- _What you are asked to do_: Produce a faithful copy of every record below, without the pictures.

──────────────────────────────

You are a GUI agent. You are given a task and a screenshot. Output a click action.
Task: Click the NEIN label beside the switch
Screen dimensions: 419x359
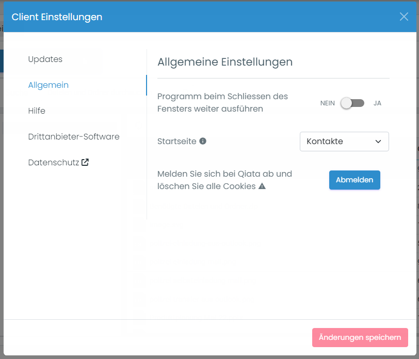point(327,103)
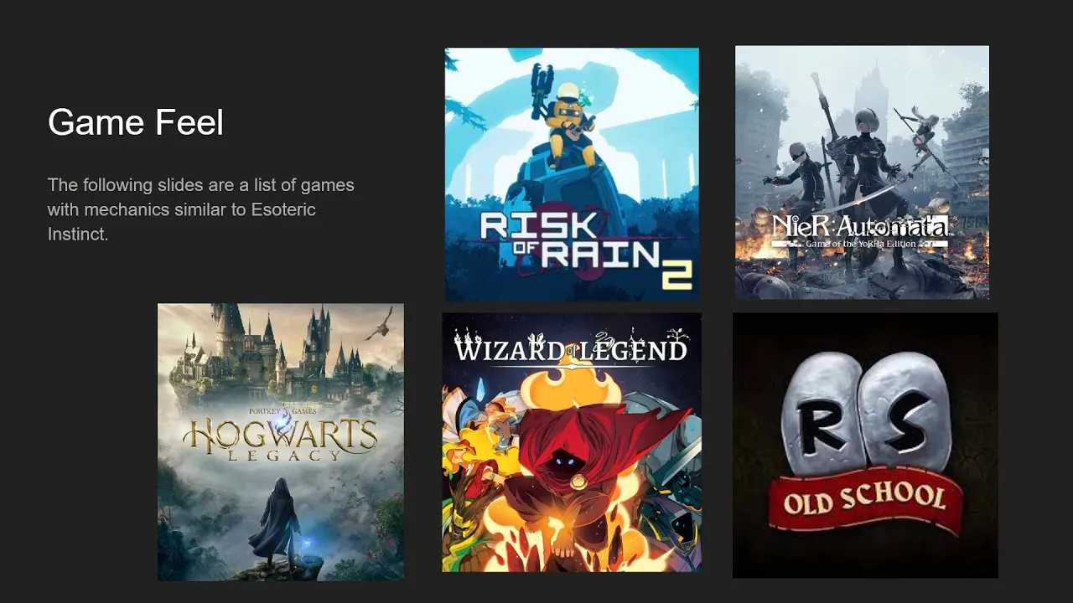The width and height of the screenshot is (1073, 603).
Task: Click the Game Feel slide title
Action: 136,122

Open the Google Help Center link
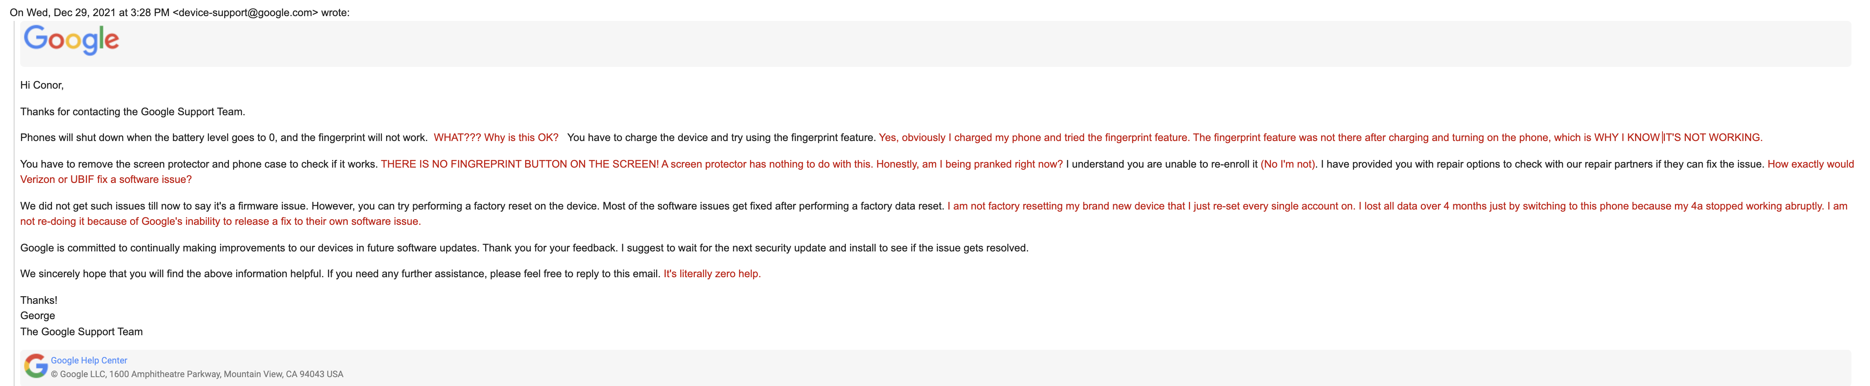coord(89,361)
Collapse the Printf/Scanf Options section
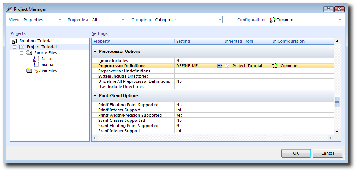Viewport: 357px width, 172px height. pyautogui.click(x=95, y=95)
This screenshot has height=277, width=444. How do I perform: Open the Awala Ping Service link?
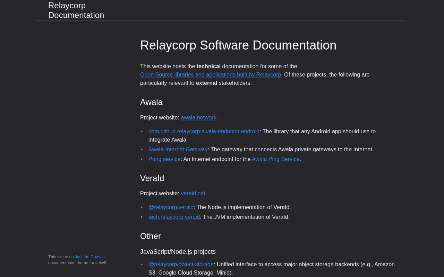click(x=275, y=159)
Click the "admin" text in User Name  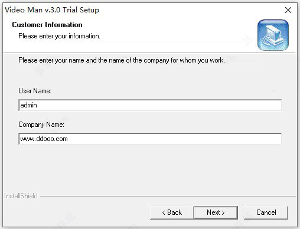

──────────────────────────────

- _Problem solution_:
You are a GUI agent. You are given a task and a screenshot. Output a click action.
Task: Click the NEIN label beside the switch
Screen dimensions: 419x359
point(327,103)
The width and height of the screenshot is (1073, 603).
Task: Click the Game Feel slide title
Action: 136,122

Open the Google Help Center link
coord(89,361)
Collapse the Printf/Scanf Options section
Viewport: 357px width, 172px height. pyautogui.click(x=95, y=95)
This screenshot has height=277, width=444. How do I perform: Open the Awala Ping Service link?
click(x=275, y=159)
Click the "admin" text in User Name  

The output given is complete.